*PAGE TEXT*:
A properly implemented data warehouse can help your organization accurately answer questions about business operations, such as what happened and why. Effective data warehousing improves data accessibility for analytics applications because it combines data from disparate locations and sources into a central repository. As data is moved to the data warehouse, it typically is also cleansed and transformed so it's consistent for analysis, which should help improve the quality of the information in query results and reports.
In addition, once the data warehouse is in place and actively being used, operational workflows likely will become more efficient because BI, reporting and analytics activity has been moved out of production databases.
Data warehouse deployment options
A data warehouse environment can differ greatly from organization to organization. From an architectural standpoint, deployments can follow multiple paths -- an enterprise data warehouse (EDW), a group of smaller data marts or a combination of those two approaches.
An EDW is architected to contain all the pertinent data from an enterprise's operational systems, and perhaps some collected from external data sources (see Figure 1). It's a single, unified repository for BI and analytics data, and it's meant to be used across all departments and business units. As a result, building an EDW is often a big undertaking, especially in large companies.
In an EDW architecture, organizations can also implement an operational data store (ODS) as an interim step between their operational systems and the enterprise data warehouse. Operational data is copied to the ODS and then extracted and loaded into the data warehouse. The ODS serves as a staging area for data that has yet to be transformed for analysis, and it can be used to run near-real-time queries that require more detailed data about recent business operations than is available in the data warehouse.
Data marts are downsized data warehouses that focus on individual business units and subject areas. Organizations often opt to build data marts when meeting specific departmental needs for BI and reporting capabilities is a priority. Instead of requiring an expansive project that encompasses the entire enterprise, data marts are more focused and can provide business benefits more quickly.
As a result, adopting the data mart approach enables an organization to develop a data warehouse architecture in an iterative way by tackling separate parts of the business one at a time instead of constructing a monolithic EDW in a single large initiative. One data mart or many of them can be deployed, depending on the organization's size and structure.
Different data marts can then be integrated with one another to create a virtual EDW or used to physically populate an EDW in organizations that decide to combine the two approaches (see Figure 2). Alternatively, organizations that start with an EDW can feed subsets of the warehoused data to data marts that they set up later for discrete business operations.

*DATASET EXTRACT*:
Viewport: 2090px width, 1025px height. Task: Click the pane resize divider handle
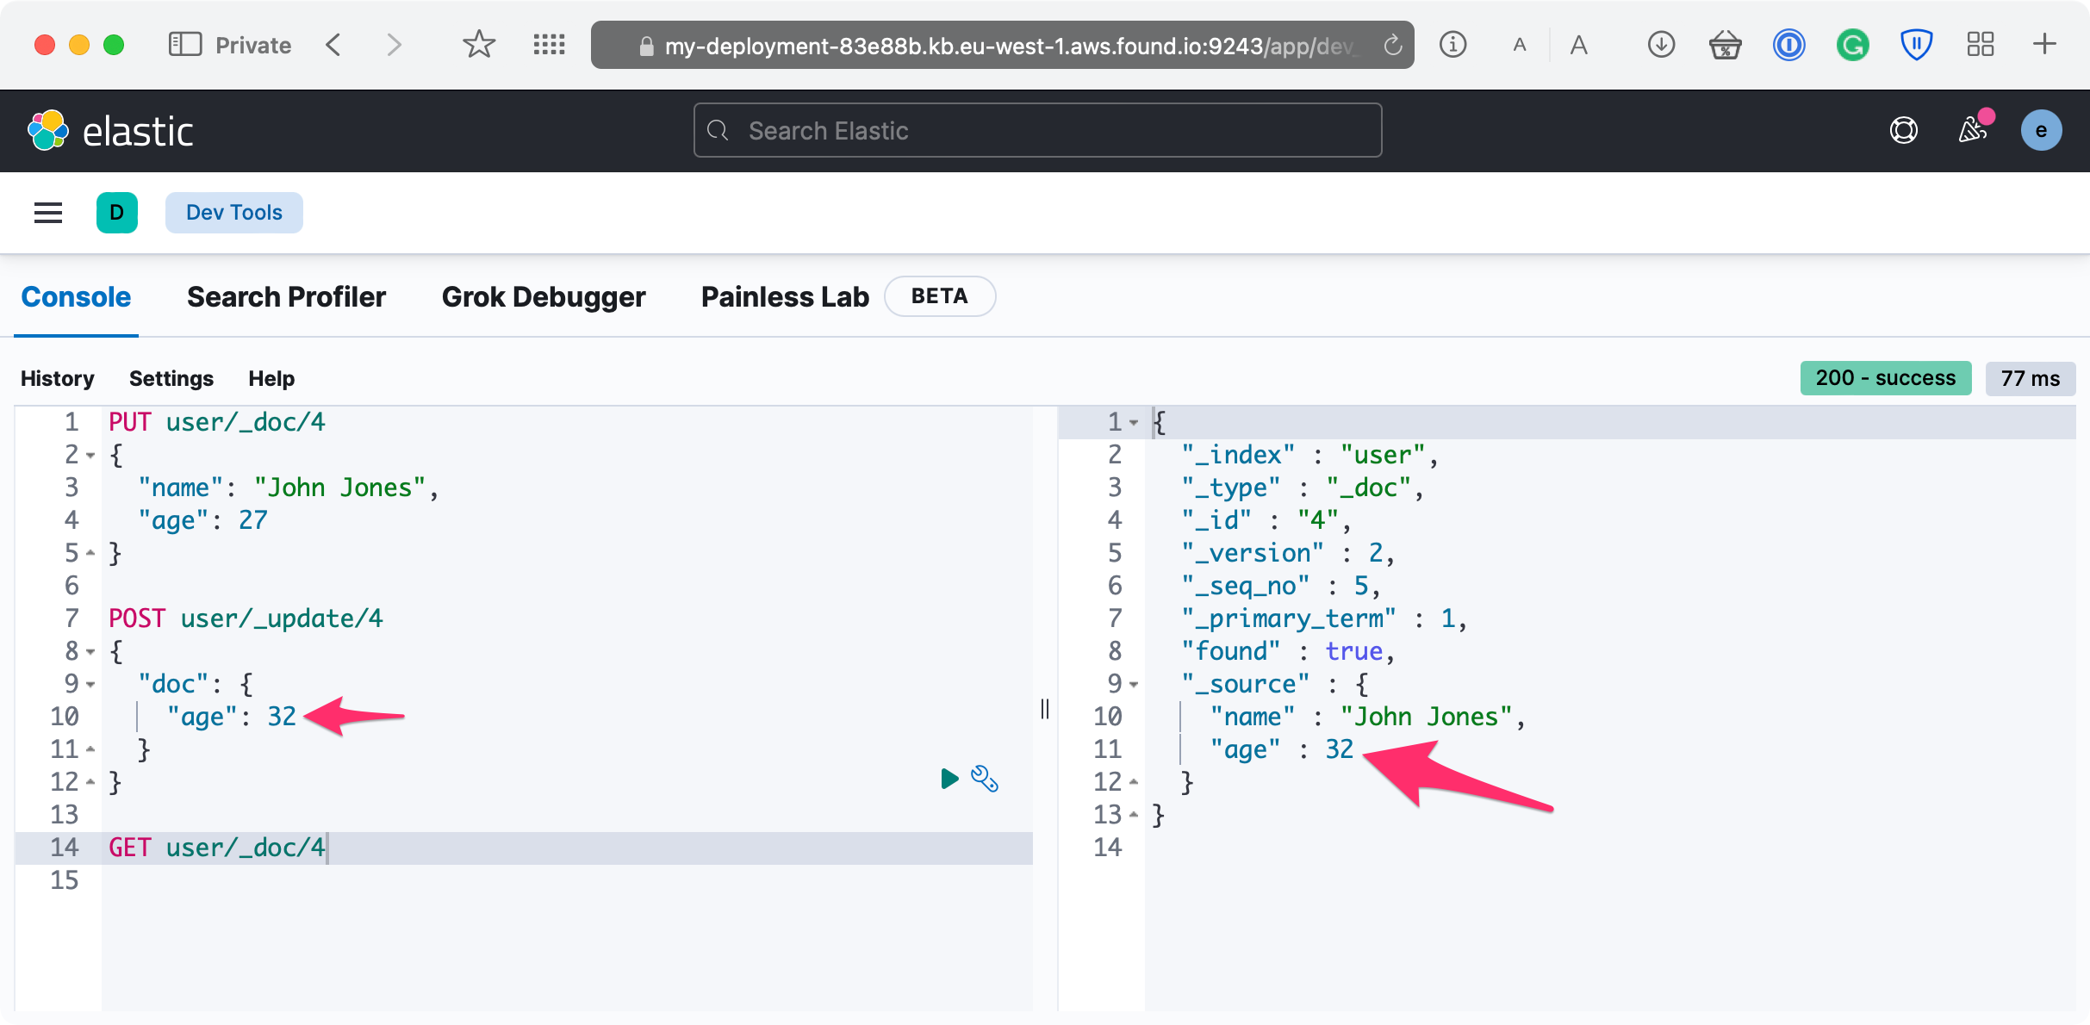tap(1045, 708)
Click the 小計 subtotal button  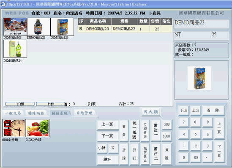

*COMPLETE THE FOLLOWING*:
**1.** In the data warehousing text, what does an operational data store serve as?
**2.** Please carry on the data warehousing text from its last sentence.

*ANSWERS PROVIDED*:
**1.** A staging area for data that has yet to be transformed for analysis.

**2.**
On-premises vs. cloud data warehouses
The different data warehouse deployment options are possible with each type of platform that's available to be used: conventional database management system (DBMS) software, usually based on relational database technology; specialized analytical DBMSes; data warehouse appliances that bundle together the necessary hardware and DBMS software in a single package; and cloud data warehouses.
Using the cloud for data warehousing has become a more viable choice. Several vendors have introduced cloud-specific data warehouse platforms, and the vendors that originally developed data warehouse databases for on-premises installations now offer cloud-based versions of them. The product offerings include conventional data warehouse systems that organizations run in the cloud themselves and data warehouse as a service (DWaaS) technologies that vendors deploy and manage for users.
Like other types of cloud-based systems, cloud data warehouses can reduce deployment time and provide easier scalability and increased flexibility compared to on-premises data warehouses. In addition, DWaaS environments eliminate system installation and management tasks and routine data warehouse administration work for users. There's also the potential for cost savings, but that isn't guaranteed -- IT managers need to keep a close eye on the use of data warehouses in the cloud to make sure costs don't end up being higher than expected. Also, data security and privacy issues may be a factor in decisions to deploy data warehouses on premises.
Data lake vs. data warehouse
After Hadoop and other big data technologies first emerged, the market was awash in buzz -- and confusion -- about whether they were on the verge of replacing data warehouses. But in most organizations, data warehouses aren't going away. Instead, they and big data systems usually coexist, each supporting different types of analytics uses.
A data warehouse platform typically is based on a relational DBMS and contains structured data that originates in an organization's operational and transaction processing systems. Data warehouses are primarily accessed by business analysts and executives looking to run basic SQL-based BI queries, and by BI developers who create dashboards and reports that present analytics information to business users.
Big data systems, on the other hand, typically are based on nonrelational technologies such as Hadoop, Spark and NoSQL databases. The data they contain can be structured, unstructured or semistructured and can originate in all types of internal systems, plus social networks and other external data sources. Big data analytics is aimed at pattern discovery, correlations and similar insights -- for example, predicting future trends and customer behavior based on past activities. It's usually done with complex analytical models developed by data scientists and statisticians in languages such as Python, R and Scala.
Big data technologies also enable the concept of the data lake, a repository of raw data from various sources that can be stored as is and then filtered and prepared for analysis as needed.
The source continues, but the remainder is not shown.